A NEW exhibition will open in Ulverston on Monday July 24, coinciding with the popular Ulverston Buddhist Festival.

South Lakes Arts Collective members Faiqa Aslam, Marilyn Hale and Shivangi Pandey all have work featured in Balance, which will be shown at Natterjacks café and art gallery until September.

Faiqa works in Barrow, Marilyn works from her studio at Newlands, near Ulverston, and Shivangi lives and works in New Delhi, in India.

The Buddhist festival takes place in Ulverston between the Friday July 21 and Saturday August 5, with the exhibition exploring similar ideals.

Tim Leeson, founder of South Lakes Arts Collective, says: "After a discussion with Valerie Madden, the joint-curator and owner of Natterjacks, we thought it would be nice to put on an exhibition which tied in with the festival."

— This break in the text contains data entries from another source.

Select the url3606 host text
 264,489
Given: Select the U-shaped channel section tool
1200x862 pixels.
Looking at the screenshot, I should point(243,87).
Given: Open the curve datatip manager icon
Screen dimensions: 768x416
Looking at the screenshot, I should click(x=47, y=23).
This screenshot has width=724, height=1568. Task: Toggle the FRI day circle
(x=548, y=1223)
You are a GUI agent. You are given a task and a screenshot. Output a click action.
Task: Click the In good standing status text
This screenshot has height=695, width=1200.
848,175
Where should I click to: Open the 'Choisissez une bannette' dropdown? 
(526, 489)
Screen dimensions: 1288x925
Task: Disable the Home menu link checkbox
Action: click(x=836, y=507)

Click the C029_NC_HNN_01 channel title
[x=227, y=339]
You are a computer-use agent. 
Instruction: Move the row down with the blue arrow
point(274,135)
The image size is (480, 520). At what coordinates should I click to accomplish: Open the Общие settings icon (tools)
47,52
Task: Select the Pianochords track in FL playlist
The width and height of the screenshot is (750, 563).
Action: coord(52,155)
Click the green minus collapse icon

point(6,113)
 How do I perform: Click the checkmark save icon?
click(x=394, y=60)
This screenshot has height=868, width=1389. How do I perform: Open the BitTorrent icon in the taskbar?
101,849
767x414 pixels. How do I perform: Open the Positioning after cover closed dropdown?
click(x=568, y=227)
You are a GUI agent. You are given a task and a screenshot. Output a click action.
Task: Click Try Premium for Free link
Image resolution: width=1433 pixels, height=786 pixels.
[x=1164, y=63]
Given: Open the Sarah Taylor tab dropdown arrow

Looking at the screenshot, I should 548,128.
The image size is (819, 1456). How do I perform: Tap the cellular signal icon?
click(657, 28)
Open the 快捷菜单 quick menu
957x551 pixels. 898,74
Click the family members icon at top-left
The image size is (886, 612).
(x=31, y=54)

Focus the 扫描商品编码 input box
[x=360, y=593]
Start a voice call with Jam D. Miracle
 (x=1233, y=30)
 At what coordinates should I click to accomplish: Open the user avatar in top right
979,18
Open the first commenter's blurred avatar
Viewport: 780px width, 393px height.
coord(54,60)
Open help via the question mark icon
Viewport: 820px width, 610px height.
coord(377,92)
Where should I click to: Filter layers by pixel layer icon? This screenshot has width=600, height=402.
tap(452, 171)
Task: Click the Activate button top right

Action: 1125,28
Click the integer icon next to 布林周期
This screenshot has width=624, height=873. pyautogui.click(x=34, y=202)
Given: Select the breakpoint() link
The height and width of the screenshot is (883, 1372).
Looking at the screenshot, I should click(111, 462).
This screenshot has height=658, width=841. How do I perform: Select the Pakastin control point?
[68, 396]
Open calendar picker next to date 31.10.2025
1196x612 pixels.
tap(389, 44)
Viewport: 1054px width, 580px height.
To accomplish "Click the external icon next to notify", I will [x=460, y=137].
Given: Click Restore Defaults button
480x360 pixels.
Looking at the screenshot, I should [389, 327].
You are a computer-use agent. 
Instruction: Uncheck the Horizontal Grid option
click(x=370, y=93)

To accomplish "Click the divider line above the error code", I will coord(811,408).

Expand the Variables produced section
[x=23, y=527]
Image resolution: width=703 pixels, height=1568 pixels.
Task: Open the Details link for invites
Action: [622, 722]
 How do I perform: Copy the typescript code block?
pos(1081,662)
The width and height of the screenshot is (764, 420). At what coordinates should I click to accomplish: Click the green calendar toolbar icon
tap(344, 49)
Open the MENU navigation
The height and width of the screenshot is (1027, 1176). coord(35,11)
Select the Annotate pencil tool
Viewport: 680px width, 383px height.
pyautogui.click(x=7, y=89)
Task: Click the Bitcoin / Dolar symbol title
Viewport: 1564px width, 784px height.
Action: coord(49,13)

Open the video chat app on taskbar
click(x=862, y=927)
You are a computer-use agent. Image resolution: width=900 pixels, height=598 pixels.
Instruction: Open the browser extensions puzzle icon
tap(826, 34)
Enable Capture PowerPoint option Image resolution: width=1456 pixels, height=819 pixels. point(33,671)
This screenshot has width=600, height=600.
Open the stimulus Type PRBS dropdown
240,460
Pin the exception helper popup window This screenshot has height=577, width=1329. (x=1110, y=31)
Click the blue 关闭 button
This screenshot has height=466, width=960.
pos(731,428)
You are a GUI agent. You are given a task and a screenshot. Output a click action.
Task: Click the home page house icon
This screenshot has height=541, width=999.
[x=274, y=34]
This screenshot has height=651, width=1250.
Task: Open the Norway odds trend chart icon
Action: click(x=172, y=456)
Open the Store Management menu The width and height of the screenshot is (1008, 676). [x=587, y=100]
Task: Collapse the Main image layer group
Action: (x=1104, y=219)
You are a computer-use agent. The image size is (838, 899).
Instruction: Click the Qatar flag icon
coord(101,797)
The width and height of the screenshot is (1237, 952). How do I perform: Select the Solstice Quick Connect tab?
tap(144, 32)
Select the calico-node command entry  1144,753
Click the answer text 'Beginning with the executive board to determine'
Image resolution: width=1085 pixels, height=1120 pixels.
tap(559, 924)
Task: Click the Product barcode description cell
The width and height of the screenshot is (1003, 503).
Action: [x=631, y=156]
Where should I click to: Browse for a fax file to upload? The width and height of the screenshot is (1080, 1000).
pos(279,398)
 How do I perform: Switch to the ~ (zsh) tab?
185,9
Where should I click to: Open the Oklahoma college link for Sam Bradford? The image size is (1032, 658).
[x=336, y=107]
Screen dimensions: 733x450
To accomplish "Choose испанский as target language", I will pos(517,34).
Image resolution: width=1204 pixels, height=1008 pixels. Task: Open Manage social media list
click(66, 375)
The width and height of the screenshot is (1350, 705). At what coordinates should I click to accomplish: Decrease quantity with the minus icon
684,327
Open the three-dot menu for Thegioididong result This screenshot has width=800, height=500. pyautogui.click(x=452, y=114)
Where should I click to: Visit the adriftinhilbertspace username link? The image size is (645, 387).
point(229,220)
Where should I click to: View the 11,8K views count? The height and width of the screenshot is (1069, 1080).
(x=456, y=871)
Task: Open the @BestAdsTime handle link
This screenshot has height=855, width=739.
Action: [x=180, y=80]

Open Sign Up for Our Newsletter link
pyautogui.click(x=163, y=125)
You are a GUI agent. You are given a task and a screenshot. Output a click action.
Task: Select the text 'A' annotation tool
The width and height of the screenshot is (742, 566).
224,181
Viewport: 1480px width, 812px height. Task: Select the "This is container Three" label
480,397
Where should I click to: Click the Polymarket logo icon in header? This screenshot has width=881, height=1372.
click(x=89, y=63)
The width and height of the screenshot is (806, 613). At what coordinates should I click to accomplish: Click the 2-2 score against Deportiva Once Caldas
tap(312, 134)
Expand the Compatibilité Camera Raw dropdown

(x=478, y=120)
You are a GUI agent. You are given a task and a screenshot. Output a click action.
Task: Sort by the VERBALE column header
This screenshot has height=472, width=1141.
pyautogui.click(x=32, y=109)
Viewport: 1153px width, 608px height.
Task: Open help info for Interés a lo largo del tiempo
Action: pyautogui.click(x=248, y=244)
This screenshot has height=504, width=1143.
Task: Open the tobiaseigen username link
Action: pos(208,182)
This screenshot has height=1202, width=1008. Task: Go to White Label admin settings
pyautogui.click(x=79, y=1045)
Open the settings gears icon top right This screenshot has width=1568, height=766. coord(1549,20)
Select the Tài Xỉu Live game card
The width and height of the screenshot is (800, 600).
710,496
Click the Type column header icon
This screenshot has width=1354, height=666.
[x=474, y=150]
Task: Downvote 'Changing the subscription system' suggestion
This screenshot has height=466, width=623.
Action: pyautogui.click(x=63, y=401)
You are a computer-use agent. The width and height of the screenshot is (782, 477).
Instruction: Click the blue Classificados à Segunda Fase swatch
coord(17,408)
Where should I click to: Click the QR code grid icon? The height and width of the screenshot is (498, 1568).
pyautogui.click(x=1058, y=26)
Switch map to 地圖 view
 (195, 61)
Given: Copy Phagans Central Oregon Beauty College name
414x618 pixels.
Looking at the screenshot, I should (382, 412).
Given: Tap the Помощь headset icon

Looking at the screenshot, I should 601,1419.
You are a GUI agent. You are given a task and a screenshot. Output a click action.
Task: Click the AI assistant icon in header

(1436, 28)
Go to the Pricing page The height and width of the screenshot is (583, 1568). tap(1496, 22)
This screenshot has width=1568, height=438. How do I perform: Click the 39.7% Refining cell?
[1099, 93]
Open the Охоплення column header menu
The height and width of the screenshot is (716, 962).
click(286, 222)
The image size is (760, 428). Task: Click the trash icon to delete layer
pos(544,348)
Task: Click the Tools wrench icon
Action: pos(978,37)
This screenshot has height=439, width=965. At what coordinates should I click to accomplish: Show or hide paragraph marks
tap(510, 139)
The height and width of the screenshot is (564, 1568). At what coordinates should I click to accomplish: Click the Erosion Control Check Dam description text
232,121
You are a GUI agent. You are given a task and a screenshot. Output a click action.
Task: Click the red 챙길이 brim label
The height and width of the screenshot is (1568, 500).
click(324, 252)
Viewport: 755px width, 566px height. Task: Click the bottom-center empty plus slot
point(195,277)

Faiqa, explaining her distinctive artwork, which often features Arabic calligraphy, says: "You never know what's going to strike your soul, it might be an attitude, emotions, experience, imagination, reality, it could be anything.


"I get inspiration from every aspect of nature and love to play with colours in my own way. I do not limit myself to one medium, style or concept and my work is my own interpretation of different experiences."

Marilyn Hale is a well-known glass artist, who discovered stone balancing as a meditative art form two years ago. She has incorporated it into her recent work for this exhibition.

Each pebble or stone is handmade and fired to imitate ones she has seen on the beach. These are then stacked on a base glass to replicate a beach scene or a 'balance', and fired again.

Award-winning Indian painter Shivangi Pandey recently exhibited her colourful semi-abstract pieces at The Dock Museum in the South Lakes Arts Collective's Horizons exhibition.

She says: "I am a spiritual being, and I have a strong faith in humanity and in the power of the universe.

"There are two domains in life, we can either live in light, or in the darkness. Either Circumstances have control over our lives, or we can have control over the circumstances of life.

"I am an engineer by profession but inside I knew I was always an artist. While creating art I feel connected to my supreme soul. This made me realise that nothing changed around me but from the inside I completely changed as a person.

"Art I believe is a powerful tool to serve mankind and to people suffering from mental illness. Art can be used as a conversation piece and it transcends the language barrier."

Balance will be on display at Natterjacks, in Queen Street, Ulverston, from July 24 to September 1, Monday to Friday, from 3pm to 10pm.